Probiotics are good bacteria that help get your gut healthy. That’s another story.
Don’t be tricked into using flavored yogurt. Sugar including artificial sweeteners is added and thus actually contributes to hunger. Plain, full fat yogurt. Let the fruit provide the flavor.
Digestibility: Some people, including children, will have digestion problems with grains due to the complex protective structure of the grain and the absence of the enzyme phytase necessary to break that structure down. (See more below under Overall Nutrition and Nutritional Deficiencies). Digestive problems are easy to identify – things like stomach ache, gas, bloating, etc.
Overall Nutrition and Nutritional Deficiencies
Anybody who has read It’s All about the Food knows that chapter 13 is about phytic acid. Phytic acid locks away some portion of valuable minerals (calcium, iron, and magnesium as examples) contained in the grain and makes the grain difficult for most people to digest. But there are actually other proteins in grains (glutens, lectins, etc.) that can make the digestion thing even more difficult.
Phytic acid isn’t necessarily a bad thing. It serves an important purpose by absorbing excess and toxic minerals in your body. Therefore, the issue is more about volume, personal digestibility, and nutrient deficiency.
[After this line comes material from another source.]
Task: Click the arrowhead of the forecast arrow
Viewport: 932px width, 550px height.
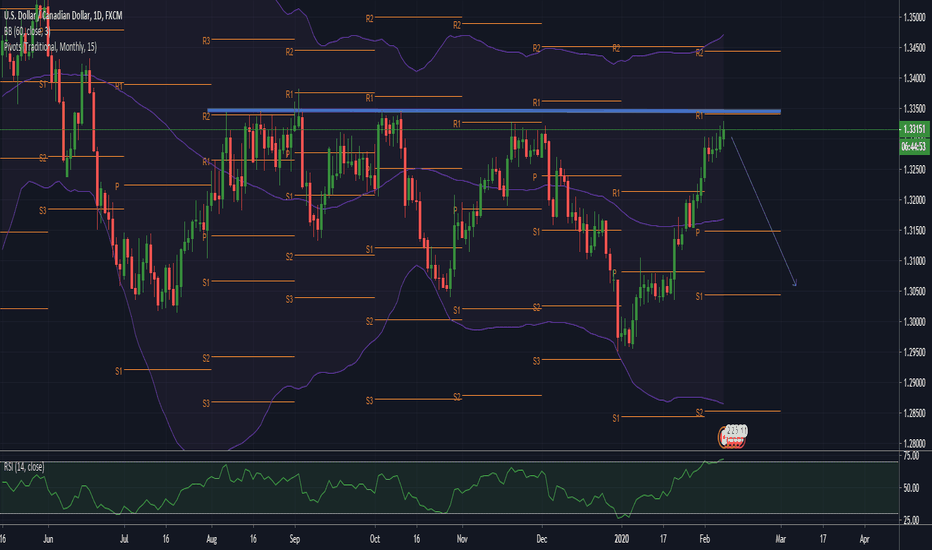Action: [795, 284]
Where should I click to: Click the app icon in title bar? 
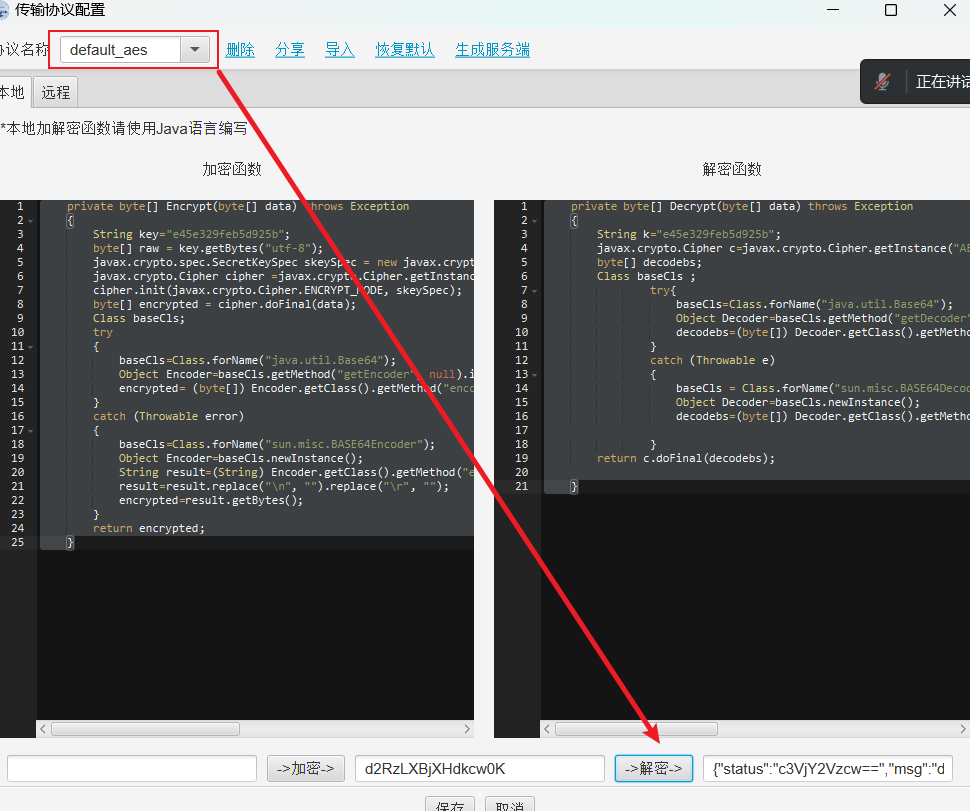coord(3,11)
Oats are not alone in this phytic acid, mineral “lock up” thing. All whole grains, legumes (beans), nuts, and seeds are equally limited – although grain generally has the most. Look at it this way. These are all seeds for new plants, seeds that Mother Nature meant for reproduction and not necessarily as food for animals. It is possible to make them edible without penalty but it takes some work.
When it comes to beans (legumes) it isn’t hard to free up the minerals and improve digestibility. Chapter 13 explains how to do that. Grain, on the other hand, is much tougher. So it is troublesome that grain is the largest component of most children’s diets these days.
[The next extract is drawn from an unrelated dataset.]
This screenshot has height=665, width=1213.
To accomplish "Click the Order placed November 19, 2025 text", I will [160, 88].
If digestion is not the issue, then you can compensate for any mineral “shortfall” in the oatmeal by augmenting the meal with extra nutrition. So the rolled oats, the milk/yogurt, and the fruit are all important parts of this breakfast. Despite any mineral shortfall, oats are still the winner in comparison to refined boxed cereal which has essentially no nutrition at all.
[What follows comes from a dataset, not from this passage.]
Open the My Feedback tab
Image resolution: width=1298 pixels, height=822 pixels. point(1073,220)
One meal a day nutritionally limited by phytic acid is usually not a big deal. On the other hand, if every meal is nutritionally limited by the perpetual presence of grain in the diet, then trouble may be brewing.
Refined grains as in white bread, pie crust, cake and cookie mixes, pasta, grits, taco chips, tortillas, etc. don’t have a problem with phytic acid. This is not cause for celebration, however. The minerals locked up in phytic acid reside in the most nutritious layers of the grain (the bran and germ). The bran and the germ are ground off in refining, leaving essentially only the sugar. Repeat after me – HUNGRY.
If digestion IS a problem there are two options. One option is to simply remove grain from the diet. But another possibility is to introduce supplemental enzymes containing phytase with each meal containing grain. Hogs have digestive systems similar to ours and do not make the enzyme phytase. Commercial hog farms who feed their hogs grain supplement their food with the enzyme phytase. You can do the same.
A pharmacy, health food store, on-line, and sometimes even a large grocery store will have enzyme supplements. Read the list of enzymes and assure that phytase is on the list. Consider limiting the number of meals containing grain to minimize the expense of this alternative.